FAIRmat-NFDI / nexus_definitions

Definitions of the NeXus Standard File Structure and Contents
https://manual.nexusformat.org/
Other
5 stars 8 forks source link

How to correctly use NXprocess #181

Open lukaspie opened 4 months ago

lukaspie commented 4 months ago

Problem

In the NXprocess base class, the docstring says: "Document an event of data processing, reconstruction, or analysis for this data."
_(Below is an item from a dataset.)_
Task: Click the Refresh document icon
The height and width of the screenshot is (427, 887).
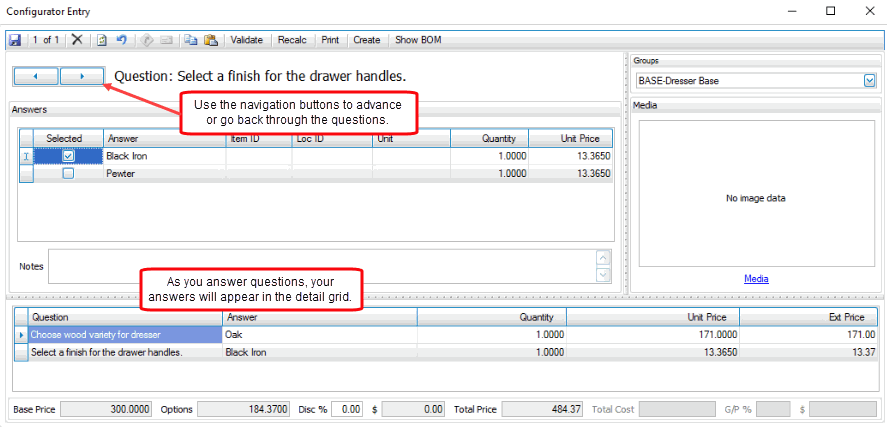Action: [102, 40]
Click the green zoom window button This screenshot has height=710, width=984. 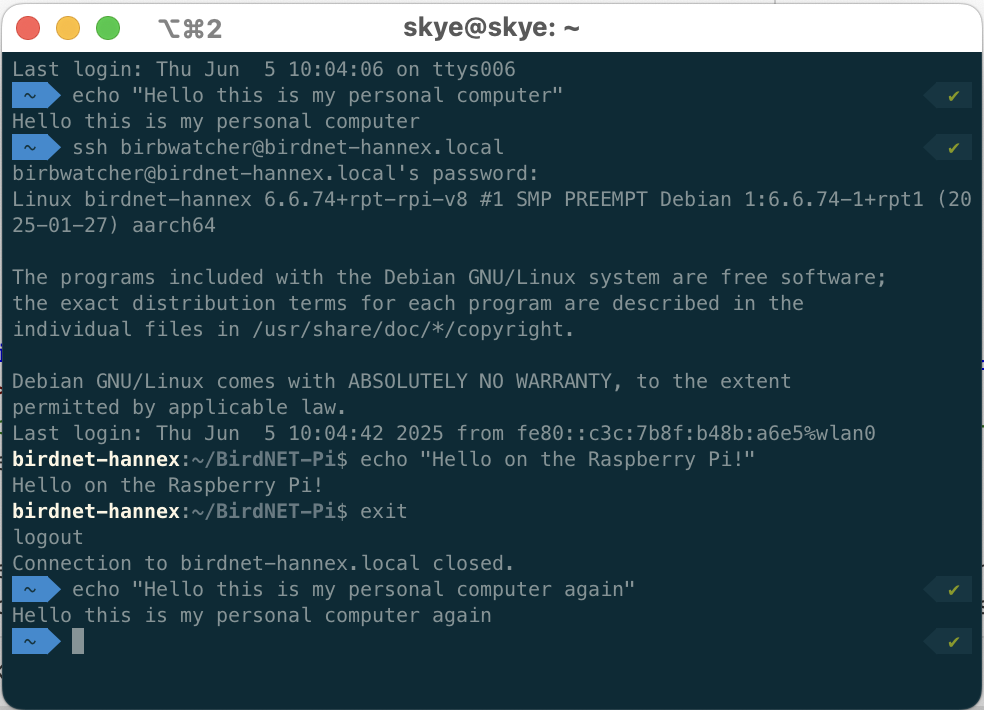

This suggests that one NXprocess should describe one event of data processing. However, NXprocess can at the moment contain multiple of NXregistration, NXdistortion, and NXcalibration, suggesting that it is possible to have multiple "events" in one NXprocess instance. This is somewhat inconsistent and it makes the other fields in NXprocess, which are related to the order of processing (like sequence_index) hard to consistenly use.

My suggestion

In #177, we have introduced the base class NXhistory for the description of the history of a physical entity. NXhistory can hold many of NXactivity as well as NXphysical_process and NXchemical_process. I propose to extend NXhistory such that it can also describe the history of processing events:

NXhistory base class:

(NXhistory):
  (NXactivity):
  (NXphysical_process):
  (NXchemical_process):
  (NXprocess):
  (NXregistration):
  (NXdistortion):
  (NXcalibration):

Then, on the app-def level, we can write:

(NXentry):
  processing_history(NXhistory):
    (NXprocess): # with base class inheritance, could be any of NXcalibration, NXregistration, NXdistortion, NX
    (NXregistration):
    (NXdistortion):
    (NXcalibration):

Additional ideas

1) Eventually, the idea would be that every of these base classes (incl. NXprocess) extends NXactivity (via base class inheritance) and gets a timestamp as well as a sequence index to fully describe the chain of events that occurred. 2) There exist the data idea that NXhistory is a graph with nodes NXactivity (and similar). We could make the edges in the graph more pronounced by using/modifying the existing NXgraph_* base classes. 3) We were discussing about how to describe the sequence of measurement events in the MPES framework (see #173). Maybe we could describe these measurement events as sets of NXactivity instances in the future.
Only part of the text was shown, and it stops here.